Meeting abstract | Open | Published:
IWP-121: a novel sGC stimulator that reduces blood pressure and exhibits anti-fibrotic and anti-inflammatory activities in the Dahl Salt-Sensitive rat model
BMC Pharmacology and Toxicologyvolume 16, Article number: A86 (2015)
Soluble guanylate cyclase (sGC) is an intracellular receptor that can be activated by nitric oxide (NO) and sGC stimulators to produce cyclic guanosine monophosphate (cGMP), thereby modulating a number of downstream cellular and physiological responses including phosphorylation of VASP and vasodilation. In the Dahl Salt-Sensitive (DSS) rat model of hypertension, cGMP production by sGC is decreased, most likely due to reactive oxygen species (ROS) converting NO to peroxynitrite, resulting in depleted pools of NO available to bind to sGC. In this study we evaluated the efficacy of a novel sGC stimulator (IWP-121) in the DSS model.
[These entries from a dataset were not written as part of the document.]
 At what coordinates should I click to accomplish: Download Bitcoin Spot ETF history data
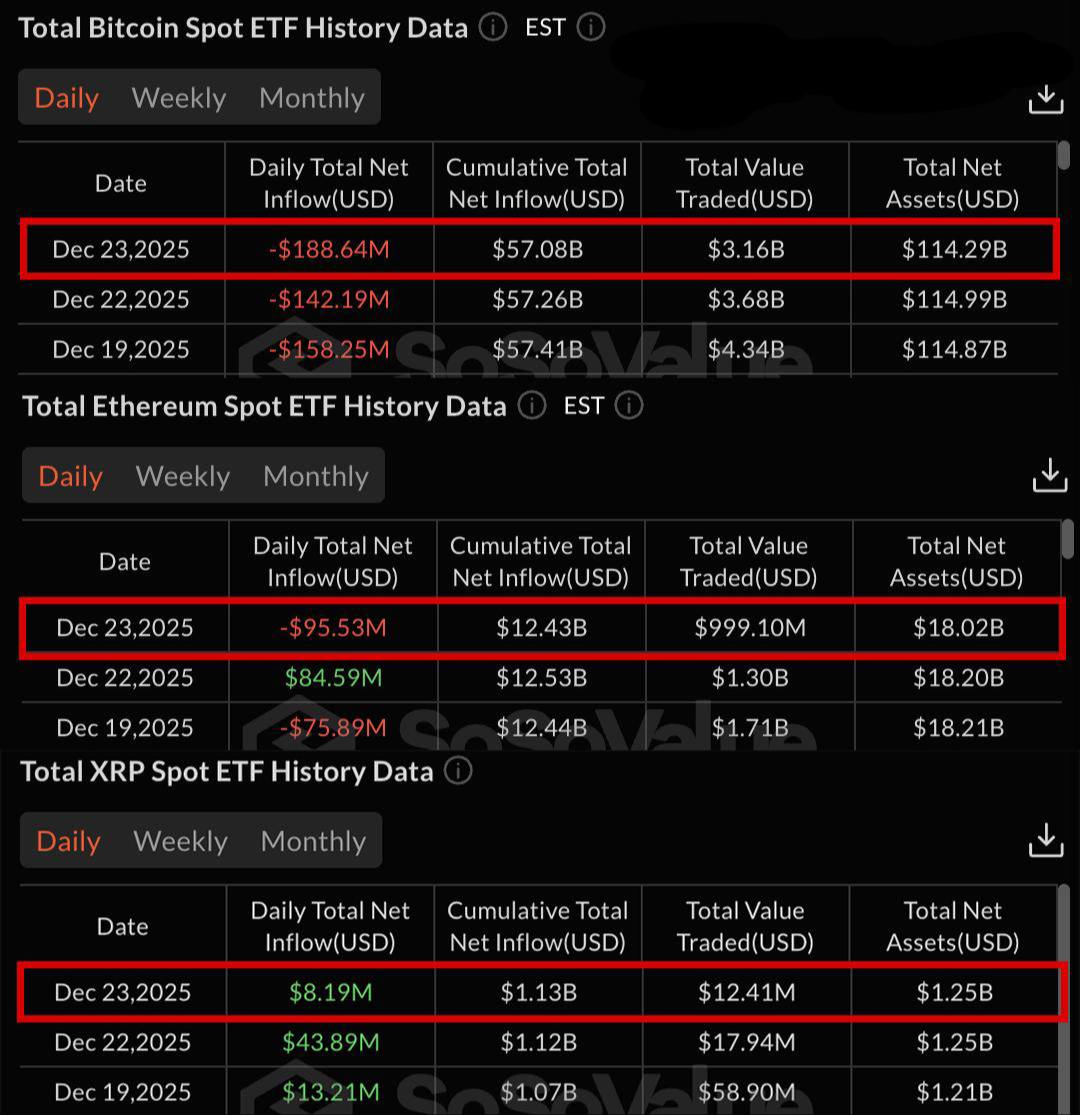click(x=1045, y=99)
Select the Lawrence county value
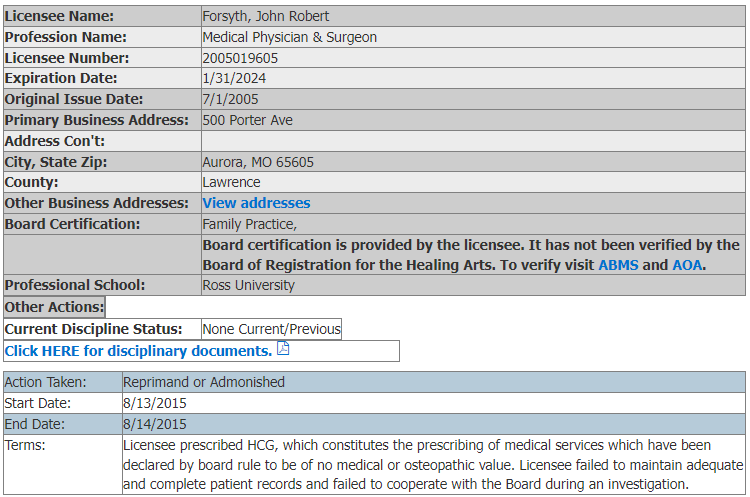 pos(231,182)
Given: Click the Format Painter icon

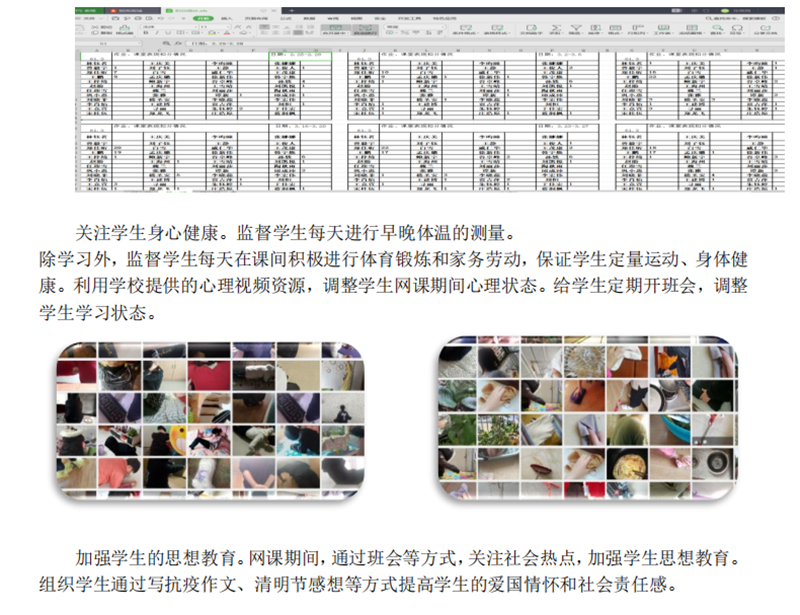Looking at the screenshot, I should point(124,30).
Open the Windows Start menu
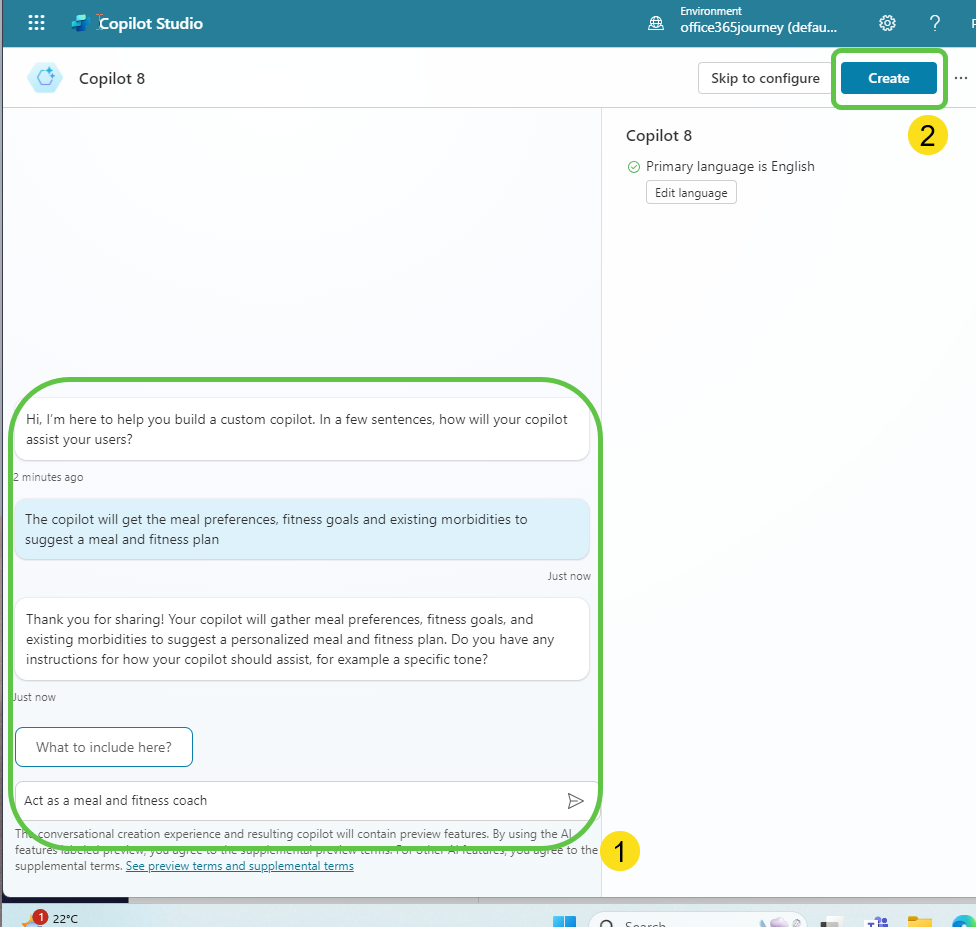Viewport: 976px width, 927px height. click(564, 921)
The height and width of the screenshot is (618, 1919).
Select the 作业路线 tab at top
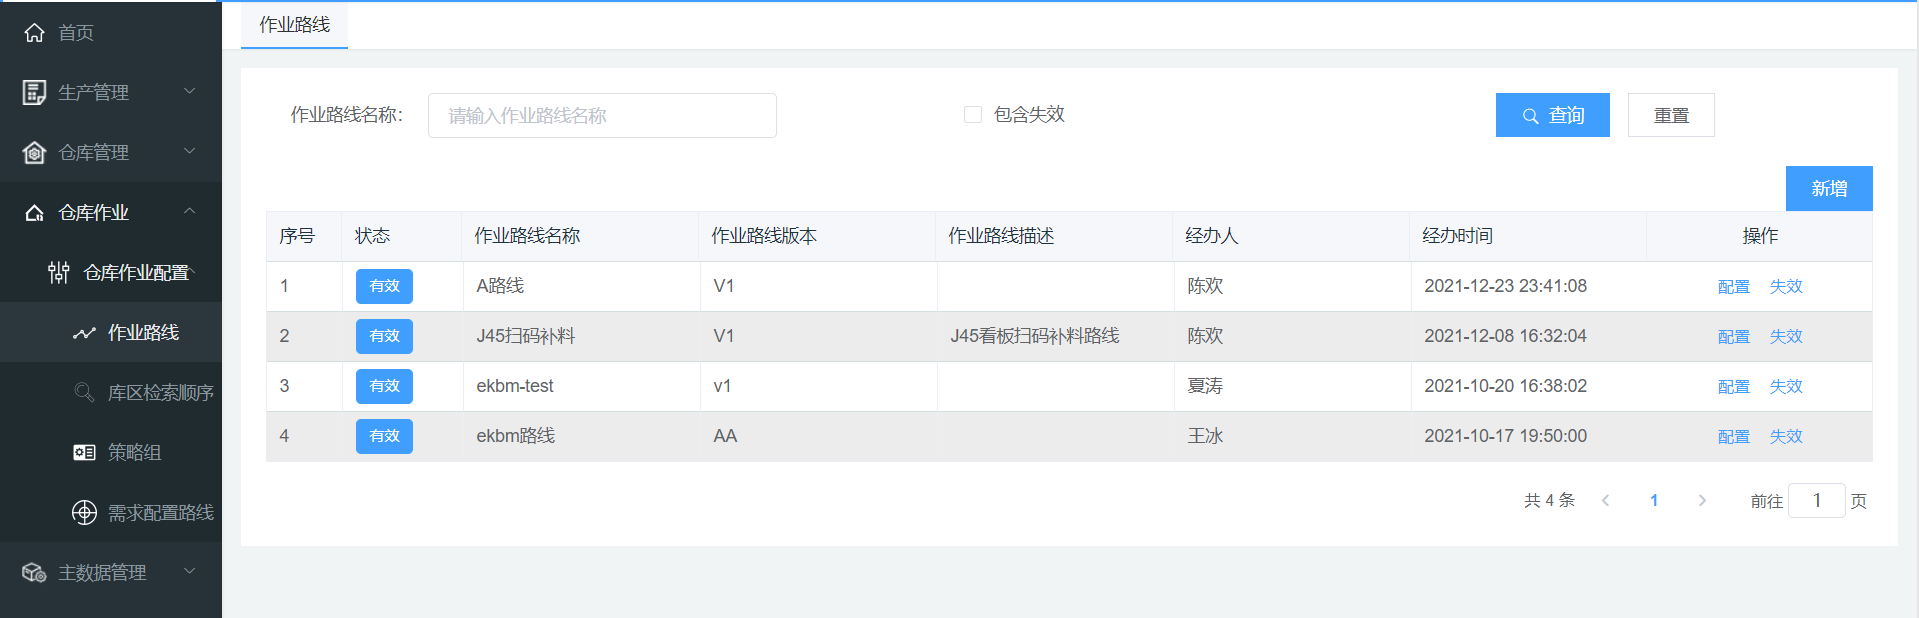[x=294, y=25]
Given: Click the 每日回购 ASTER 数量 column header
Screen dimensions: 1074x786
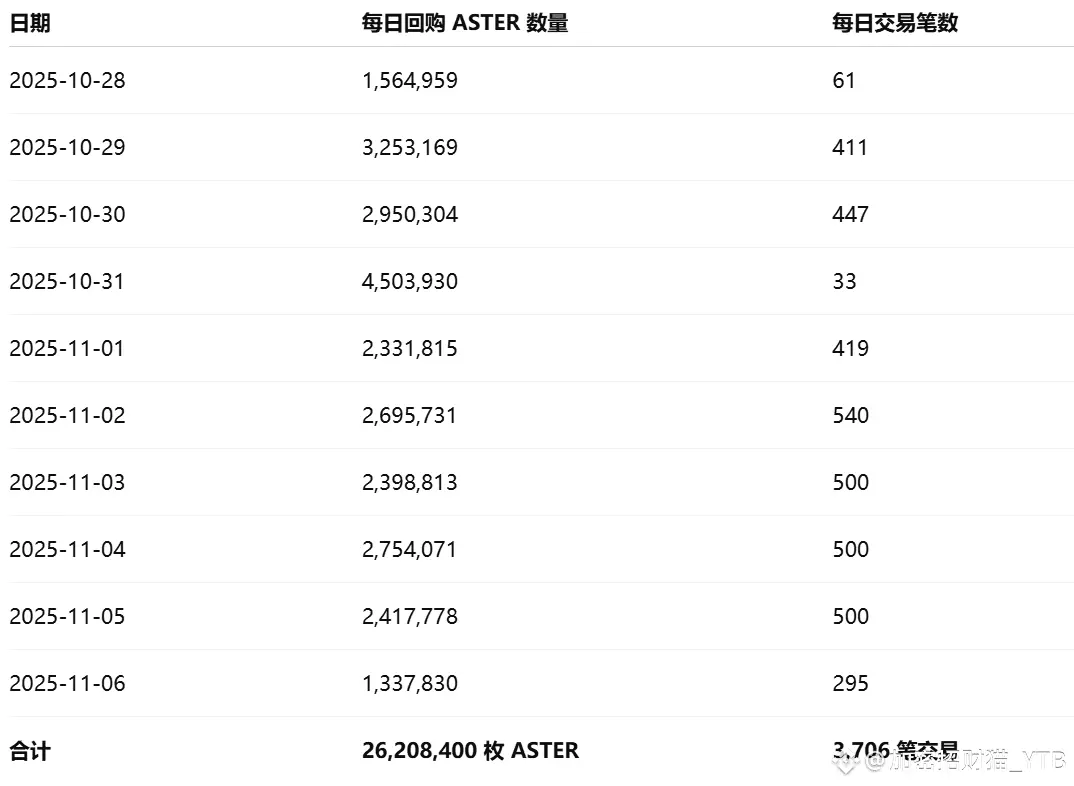Looking at the screenshot, I should click(465, 23).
Male DSS rats (230-270 grams) received high-salt diet (8% NaCl) for 2 weeks followed by high salt plus compound for 6 additional weeks. IWP-121 was administered at doses of 1, 3, and 10 mg/kg/day in the chow (n=8/group). Losartan (30 mg/kg/day in the water) was used as a positive control, in addition to both High Salt (HS) and Normal Salt (NS). All groups were compared to HS control group for analyses.
IWP-121 dose dependently decreased mean blood pressure (MAP) throughout the study. Additionally, IWP-121 (at all doses tested) and losartan had statistically significant effects on decreasing heart hypertrophy and plasma NT-proBNP but only IWP-121 had an effect on attenuating liver hypertrophy. IWP-121 decreased microalbuminuria (an indicator of kidney end organ damage) as well as attenuated serum biomarkers known to be involved in inflammatory and fibrotic processes.
In the rat DSS model of hypertension, there is a decrease in cGMP levels most likely due to the inactivation of endogenous NO by ROS. The sGC stimulator IWP-121, when administered in the diet exhibited sustained dose-dependent reduction in blood pressure. Additionally, IWP-121 attenuated heart and liver hypertrophy and reduced NT-proBNP, a biomarker of heart failure. The compound reduced levels of biomarkers for inflammation and fibrosis, and demonstrated renal end organ protection. sGC stimulators, like IWP-121 may have broad therapeutic application by modulating multiple relevant therapeutic endpoints including blood pressure, hypertrophy, inflammation, and fibrosis.